Installation instructions

We recommend using a conda environment. Install instructions from the public enstools repo serve as base and have been adapted and extended.

conda create --name enstools-feature python=3.7
conda activate enstools-feature

# install requirements listed in given venv_setup.sh
pip install --upgrade pip
pip install wheel numpy==1.20.0

# integrate enstools
pip install -e git+https://github.com/wavestoweather/enstools.git@main#egg=enstools

# install requirements for enstools-feature, and install enstools in this environment
conda install --file requirements.txt
pip install -e .

Additionally, depending on the used feature identification strategies, additional packages may be required. // TODO

Usage: Applying existing techniques

Here is a usage example, if you want to apply existing techniques in the code base to your data set. First, we need some imports, namely the

  • FeaturePipeline, which executes the identification pipeline

  • IdentificationTemplate, this is the identification technique, edit this accordingly

  • TrackingTemplate, this is the tracking technique, edit this accordingly

  • template_pb2, this is the on run auto-generated protobuf python file from the set description. Use the one that matches your detection strategy. They are named *_pb2, where * is the name of the identification module. -> TODO: should not really need to set the template here, is specific to identification strategy!

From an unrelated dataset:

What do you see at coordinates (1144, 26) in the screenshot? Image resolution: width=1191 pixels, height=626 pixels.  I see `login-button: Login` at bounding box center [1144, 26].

    from enstools.feature.pipeline import FeaturePipeline from enstools.feature.identification.template import IdentificationTemplate from enstools.feature.tracking.template import TrackingTemplate from enstools.feature.identification._proto_gen import template_pb2

Then, we initialize the pipeline with the protobuf description and optional the processing mode. For 3D data, this resembles if identification should be performed individual on 2D (latlon) or 3D subsets.

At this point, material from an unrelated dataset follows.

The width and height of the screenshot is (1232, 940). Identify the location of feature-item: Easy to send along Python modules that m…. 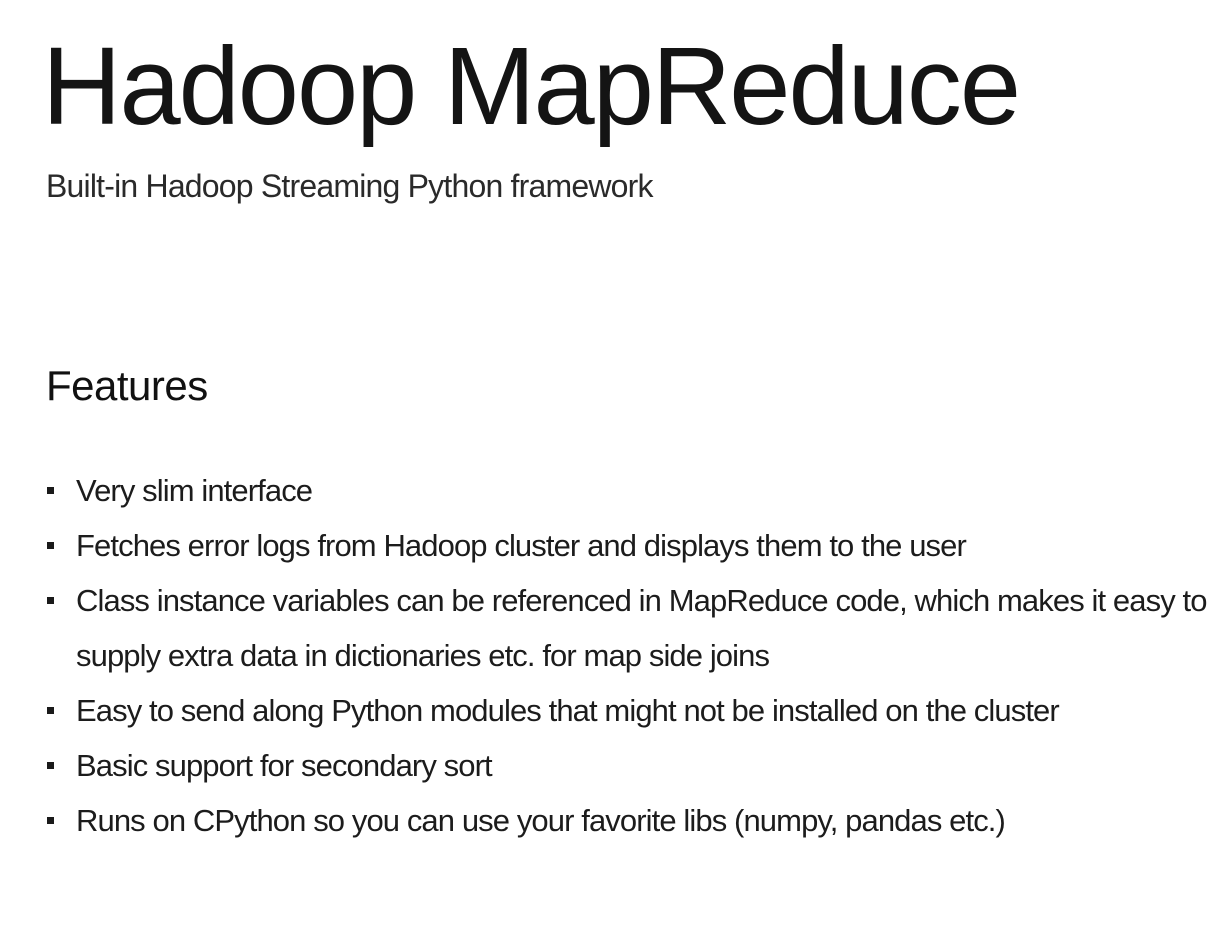
(634, 710).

pipeline = FeaturePipeline(template_pb2, processing_mode='2d')

Then, we initialize and set our strategies. The tracking can be set to None to be ignored.

i_strat = IdentificationTemplate(some_parameter='foo')
t_strat = TrackingCompareTemplate()
pipeline.set_identification_strategy(i_strat)
pipeline.set_tracking_strategy(t_strat) # or None as argument if no tracking

Next, set the data to process.

pipeline.set_data_path(path)

Then, the pipeline can be executed, starting the identification and subsequently the tracking.

pipeline.execute()
# or separated...
# pipeline.execute_identification()
# pipeline.execute_tracking()

This generates an object description based on the set protobuf format. If tracking has been used, tracks based on a default simple heuristic can be generated. See docstrings for further details. The object description holds the objects, and if tracking has been executed a graph structure and the generated tracks respectively.

pipeline.generate_tracks()
od = pipeline.get_object_desc()

The output data set and description can be saved:

pipeline.save_result(description_type='json', description_path=..., dataset_path=...)
  • TODO what we provide, list different techniques...

Usage: Adding techniques

We provide some template files, which we recommend as a starting point for your own identification strategy. If you want to add your own identification (and tracking) strategy to the framework, you need to:

  • Copy over the template folder and rename it and the files accordingly. If you implement a tracking method, which relys on pairwise comparison of objects from consecutive timesteps, you can use the template_object_compare

  • In the __init__.py, rename the class name to your identification strategy.

  • In the *.proto file, define the variables each of the detected objects should have. They follow the protobuf protocol, see here. The template file also provides a useful example. proto-files are compiled automatically on running the identification.

  • In the identification.py (tracking.py), implement your identification (tracking) strategy. See the template again for a useful example. There are a few methods: ** __init__ gets called from the run script, so the user can set parameters for the algorithm here. ** precompute is called once for the entire data set. The data set can be altered here (temporally and spatially). Also if the strategy should return an additional field (DataArray), it should be initialized here as shown in the template. ** In identify goes your identification technique. This method is called in parallel, and should return a list of objects. See the template and the docstrings for more information. ** postprocess is called once for the entire data set after identification. The data set and the object description can be changed here.

  • TODO tracking

Acknowledgment and license

enstools.feature is a collaborative development within Waves to Weather (SFB/TRR165) project, and funded by the German Research Foundation (DFG).

A full list of code contributors can CONTRIBUTORS.md. TODO

The code is released under an Apache-2.0 licence.